[START Data provided]
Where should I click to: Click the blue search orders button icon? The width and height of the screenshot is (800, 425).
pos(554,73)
[END Data provided]
[START Data provided]
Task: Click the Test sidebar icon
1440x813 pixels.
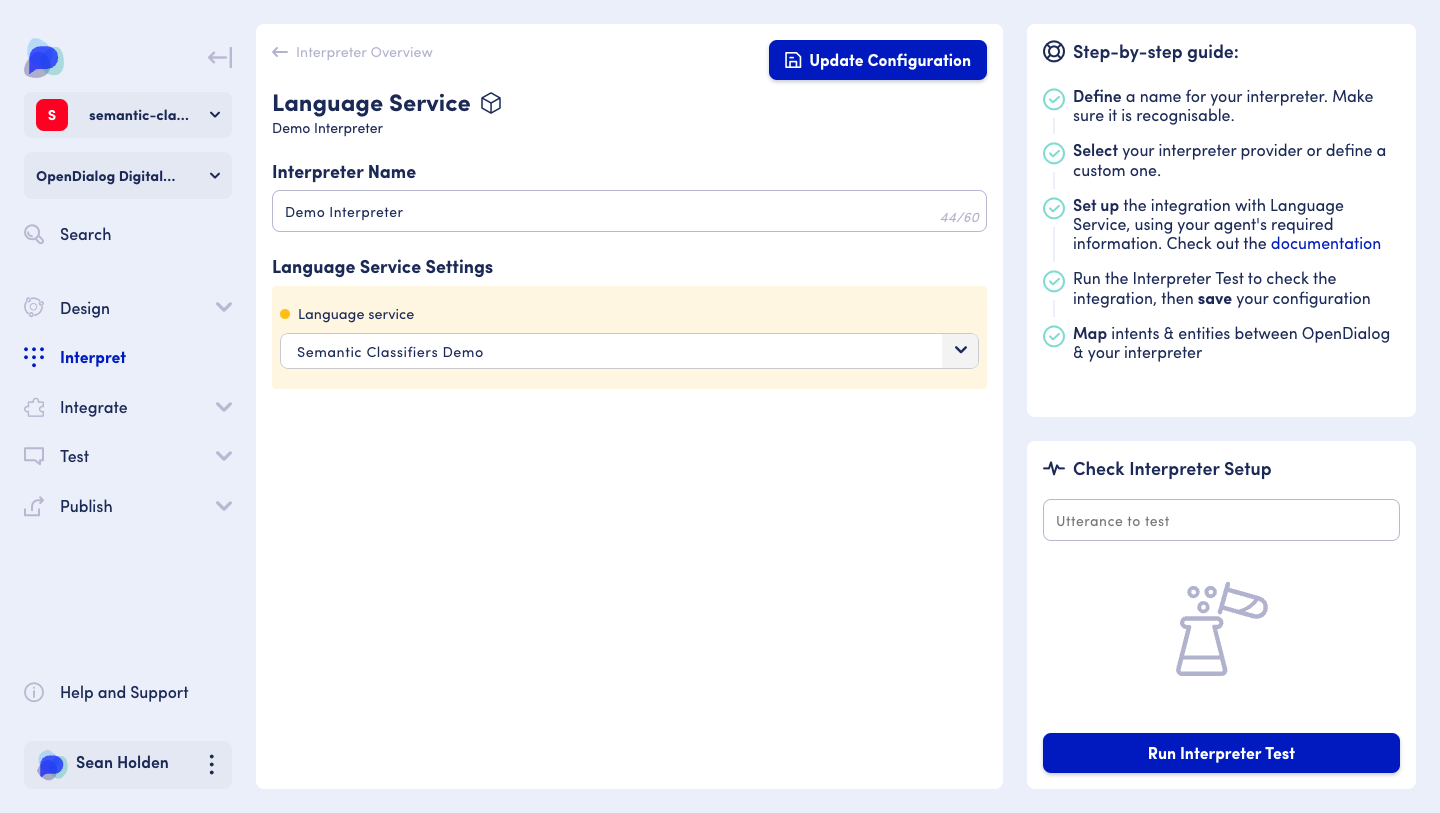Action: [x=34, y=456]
[END Data provided]
» Written problem
Can you transcribe, word for word, the lines from the one containing "Task: Click the Test sidebar icon" through the one containing "Action: [x=34, y=456]", leaving out the pictures?

» Solution to the problem
Task: Click the Test sidebar icon
1440x813 pixels.
Action: [x=34, y=456]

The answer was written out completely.